The big picture: The declining reindeer population isn't just worrying Santa. They're a crucial part of the life force for communities in Arctic areas, and they promote ecological diversity by feeding on some plants and influencing how others grow.
Threat level: The global reindeer population has plummeted by roughly 67% in three decades, from roughly 5.5 million to 1.88 million, according to the National Oceanic and Atmospheric Association's Arctic Report Card.
- The decline is particularly worrisome to climatologists. Reindeer, also known as caribou, are highly adaptive creatures that survived multiple mass extinctions that wiped out other megafauna like the wooly mammoth and giant ground sloth.
- Reindeer have managed to brave every change in climate since the Ice Age, but the future is not looking good for Santa's helpers, according to a study released earlier this year.

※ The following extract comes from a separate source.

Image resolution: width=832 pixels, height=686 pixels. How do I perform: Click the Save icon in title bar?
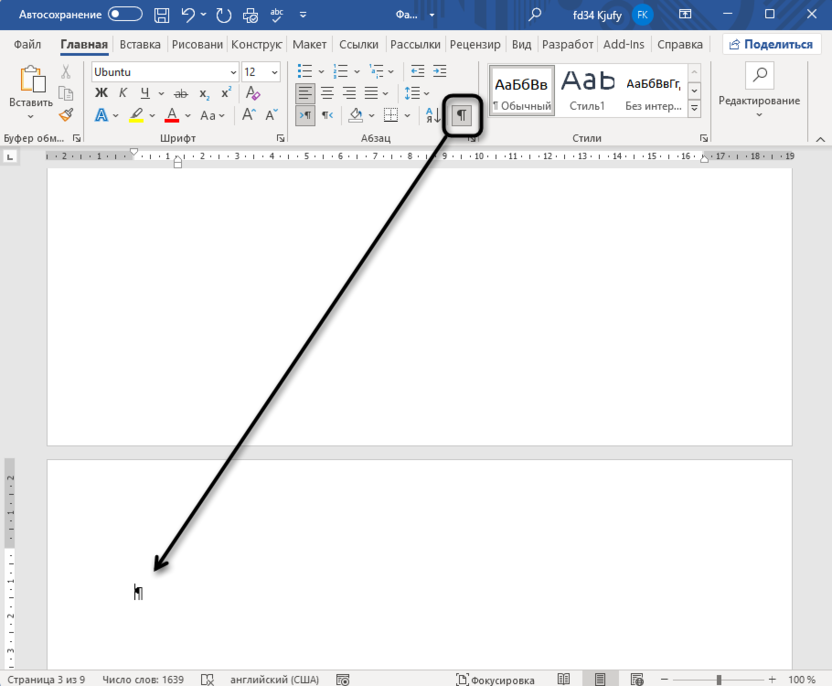click(161, 14)
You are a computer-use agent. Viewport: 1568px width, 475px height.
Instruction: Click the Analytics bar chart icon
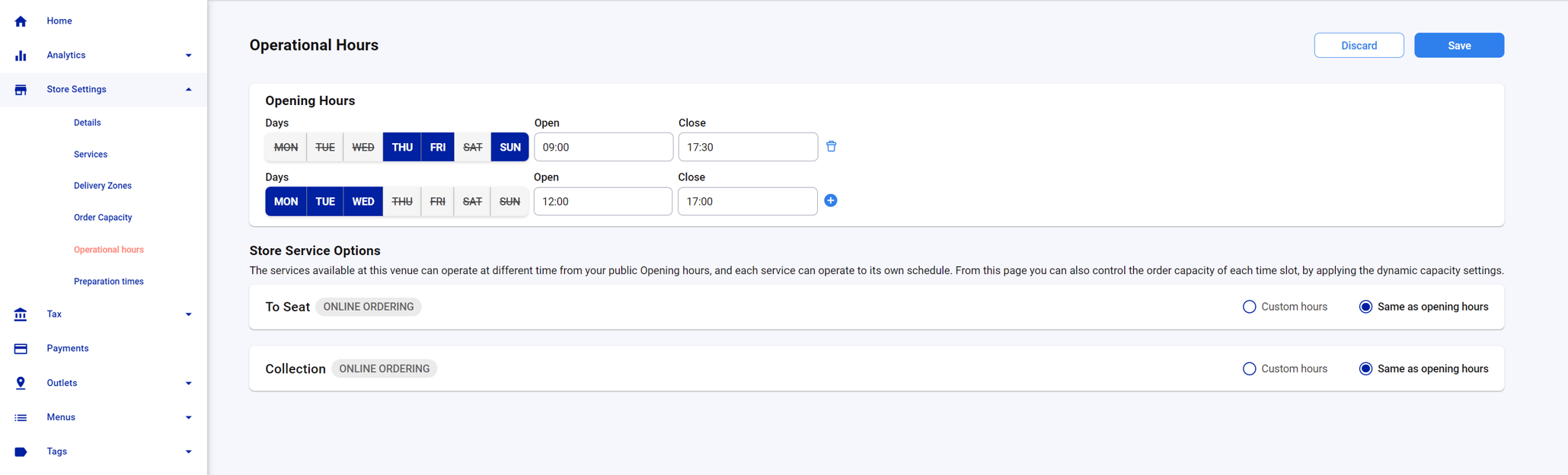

What they're saying: "I was hoping to find that because the species has been living through multiple cycles of climate changes, it wouldn't be affected so much in the future," Elisabetta Canteri, lead researcher in the study, told Axios in a phone interview.
- "But instead, we see this big reduction, these declines in abundance and in range that are greater than what we have seen in the past. So that was very surprising. I wasn't really expecting to see this."
By the numbers: North America could lose up to 80% of our reindeer population by 2100 because the continent will likely shed more suitable habitat than other regions.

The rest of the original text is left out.